Start of Block
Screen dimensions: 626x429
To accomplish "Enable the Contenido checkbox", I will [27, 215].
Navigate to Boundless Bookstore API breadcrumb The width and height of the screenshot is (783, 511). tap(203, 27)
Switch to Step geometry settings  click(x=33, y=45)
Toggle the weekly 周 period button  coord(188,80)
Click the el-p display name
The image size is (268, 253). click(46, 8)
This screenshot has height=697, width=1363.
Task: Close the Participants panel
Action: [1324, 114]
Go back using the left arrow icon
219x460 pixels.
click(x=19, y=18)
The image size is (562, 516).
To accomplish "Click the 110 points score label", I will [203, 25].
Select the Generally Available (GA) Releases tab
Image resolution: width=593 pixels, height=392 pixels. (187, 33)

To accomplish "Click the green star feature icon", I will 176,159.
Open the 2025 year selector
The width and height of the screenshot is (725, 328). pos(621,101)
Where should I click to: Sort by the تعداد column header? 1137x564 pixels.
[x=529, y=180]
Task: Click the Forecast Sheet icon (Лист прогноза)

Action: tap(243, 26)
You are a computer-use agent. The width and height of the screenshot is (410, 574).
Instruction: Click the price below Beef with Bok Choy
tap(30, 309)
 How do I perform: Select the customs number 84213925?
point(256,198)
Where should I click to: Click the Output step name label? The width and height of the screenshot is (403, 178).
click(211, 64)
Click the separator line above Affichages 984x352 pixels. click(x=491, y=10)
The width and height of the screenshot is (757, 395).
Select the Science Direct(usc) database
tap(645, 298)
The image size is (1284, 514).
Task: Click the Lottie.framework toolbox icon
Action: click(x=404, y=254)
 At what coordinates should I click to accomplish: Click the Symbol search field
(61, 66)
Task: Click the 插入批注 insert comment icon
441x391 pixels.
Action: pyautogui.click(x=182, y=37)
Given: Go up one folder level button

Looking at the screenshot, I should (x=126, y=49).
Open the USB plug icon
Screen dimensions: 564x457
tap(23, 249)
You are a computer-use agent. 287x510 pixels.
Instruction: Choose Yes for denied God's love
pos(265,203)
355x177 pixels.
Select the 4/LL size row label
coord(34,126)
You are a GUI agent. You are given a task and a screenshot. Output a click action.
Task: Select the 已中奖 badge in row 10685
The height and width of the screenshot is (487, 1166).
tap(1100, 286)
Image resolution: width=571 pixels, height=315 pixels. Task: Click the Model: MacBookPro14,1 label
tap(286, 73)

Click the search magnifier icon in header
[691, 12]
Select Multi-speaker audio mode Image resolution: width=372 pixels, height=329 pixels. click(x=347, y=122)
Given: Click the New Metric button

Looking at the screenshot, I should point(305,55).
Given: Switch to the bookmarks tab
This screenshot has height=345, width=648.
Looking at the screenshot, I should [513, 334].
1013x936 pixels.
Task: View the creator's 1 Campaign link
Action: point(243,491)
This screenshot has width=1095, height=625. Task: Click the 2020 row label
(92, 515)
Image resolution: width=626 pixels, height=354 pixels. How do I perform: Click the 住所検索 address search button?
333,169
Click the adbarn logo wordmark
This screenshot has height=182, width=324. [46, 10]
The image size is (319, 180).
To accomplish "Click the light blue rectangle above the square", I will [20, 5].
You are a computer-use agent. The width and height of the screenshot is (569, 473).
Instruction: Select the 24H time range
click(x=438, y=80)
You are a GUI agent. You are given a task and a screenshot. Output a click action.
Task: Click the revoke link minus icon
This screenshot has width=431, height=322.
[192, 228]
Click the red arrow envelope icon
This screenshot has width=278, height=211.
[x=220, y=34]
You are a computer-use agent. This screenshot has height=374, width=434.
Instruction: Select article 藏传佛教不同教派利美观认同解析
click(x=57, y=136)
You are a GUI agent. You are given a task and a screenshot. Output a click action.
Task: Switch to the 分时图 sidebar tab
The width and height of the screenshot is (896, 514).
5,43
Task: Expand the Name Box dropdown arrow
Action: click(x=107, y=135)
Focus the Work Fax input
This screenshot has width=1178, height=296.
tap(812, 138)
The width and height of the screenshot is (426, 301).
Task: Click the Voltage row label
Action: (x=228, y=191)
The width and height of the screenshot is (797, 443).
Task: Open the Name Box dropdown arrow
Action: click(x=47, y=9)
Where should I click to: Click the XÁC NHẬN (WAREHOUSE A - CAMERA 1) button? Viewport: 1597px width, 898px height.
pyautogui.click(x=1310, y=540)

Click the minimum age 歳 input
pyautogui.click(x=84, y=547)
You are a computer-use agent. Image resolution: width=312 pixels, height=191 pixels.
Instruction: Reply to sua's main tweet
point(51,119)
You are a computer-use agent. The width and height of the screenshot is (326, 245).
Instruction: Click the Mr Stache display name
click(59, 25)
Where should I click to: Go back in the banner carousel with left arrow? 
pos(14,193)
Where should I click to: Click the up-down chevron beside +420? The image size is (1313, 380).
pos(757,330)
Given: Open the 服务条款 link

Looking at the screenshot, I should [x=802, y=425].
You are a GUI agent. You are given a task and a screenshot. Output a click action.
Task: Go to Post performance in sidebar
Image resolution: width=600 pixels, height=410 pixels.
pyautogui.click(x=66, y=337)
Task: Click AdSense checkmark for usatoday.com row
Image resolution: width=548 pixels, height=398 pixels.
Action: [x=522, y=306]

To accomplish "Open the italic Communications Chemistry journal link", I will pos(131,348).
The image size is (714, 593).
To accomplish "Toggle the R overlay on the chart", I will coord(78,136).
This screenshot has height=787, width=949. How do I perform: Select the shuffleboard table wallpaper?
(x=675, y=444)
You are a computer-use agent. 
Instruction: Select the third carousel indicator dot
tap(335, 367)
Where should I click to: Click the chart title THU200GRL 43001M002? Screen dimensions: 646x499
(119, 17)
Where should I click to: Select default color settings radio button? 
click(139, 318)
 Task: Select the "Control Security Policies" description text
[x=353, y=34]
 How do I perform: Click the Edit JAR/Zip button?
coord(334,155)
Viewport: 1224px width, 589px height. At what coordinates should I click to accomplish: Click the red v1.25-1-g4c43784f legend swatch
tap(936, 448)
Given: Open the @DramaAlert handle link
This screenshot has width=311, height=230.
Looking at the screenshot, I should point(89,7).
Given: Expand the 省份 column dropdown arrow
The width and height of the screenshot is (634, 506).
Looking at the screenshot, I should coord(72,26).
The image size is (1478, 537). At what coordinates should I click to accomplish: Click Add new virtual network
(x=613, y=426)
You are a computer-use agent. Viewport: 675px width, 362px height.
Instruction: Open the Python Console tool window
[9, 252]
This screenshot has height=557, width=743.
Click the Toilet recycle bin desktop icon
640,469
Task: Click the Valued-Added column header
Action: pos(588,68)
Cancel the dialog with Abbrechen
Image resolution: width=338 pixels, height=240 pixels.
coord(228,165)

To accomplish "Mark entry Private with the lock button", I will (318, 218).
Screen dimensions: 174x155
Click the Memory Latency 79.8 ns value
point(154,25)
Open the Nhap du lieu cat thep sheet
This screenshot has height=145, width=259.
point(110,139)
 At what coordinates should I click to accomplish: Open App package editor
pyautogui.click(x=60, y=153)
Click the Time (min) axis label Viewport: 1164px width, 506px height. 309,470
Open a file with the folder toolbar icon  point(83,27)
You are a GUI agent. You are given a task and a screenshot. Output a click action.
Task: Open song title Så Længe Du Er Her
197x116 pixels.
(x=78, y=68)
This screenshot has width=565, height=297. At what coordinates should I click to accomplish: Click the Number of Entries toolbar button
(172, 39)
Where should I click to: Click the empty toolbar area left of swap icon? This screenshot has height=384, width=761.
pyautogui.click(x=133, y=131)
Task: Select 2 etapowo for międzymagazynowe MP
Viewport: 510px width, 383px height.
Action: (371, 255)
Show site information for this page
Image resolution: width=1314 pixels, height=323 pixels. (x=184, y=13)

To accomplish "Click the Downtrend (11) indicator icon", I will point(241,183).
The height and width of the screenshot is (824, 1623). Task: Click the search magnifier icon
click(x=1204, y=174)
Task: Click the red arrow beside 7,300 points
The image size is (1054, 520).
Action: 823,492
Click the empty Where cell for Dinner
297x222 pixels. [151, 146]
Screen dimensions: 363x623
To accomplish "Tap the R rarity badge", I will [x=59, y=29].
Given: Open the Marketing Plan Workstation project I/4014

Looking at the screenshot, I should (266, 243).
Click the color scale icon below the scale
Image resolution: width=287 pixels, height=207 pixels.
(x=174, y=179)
End of Block
Where the word "sidebar" appears in a line of the entries, copy that line.

Task: Switch to the 分时图 sidebar tab
Task: Go to Post performance in sidebar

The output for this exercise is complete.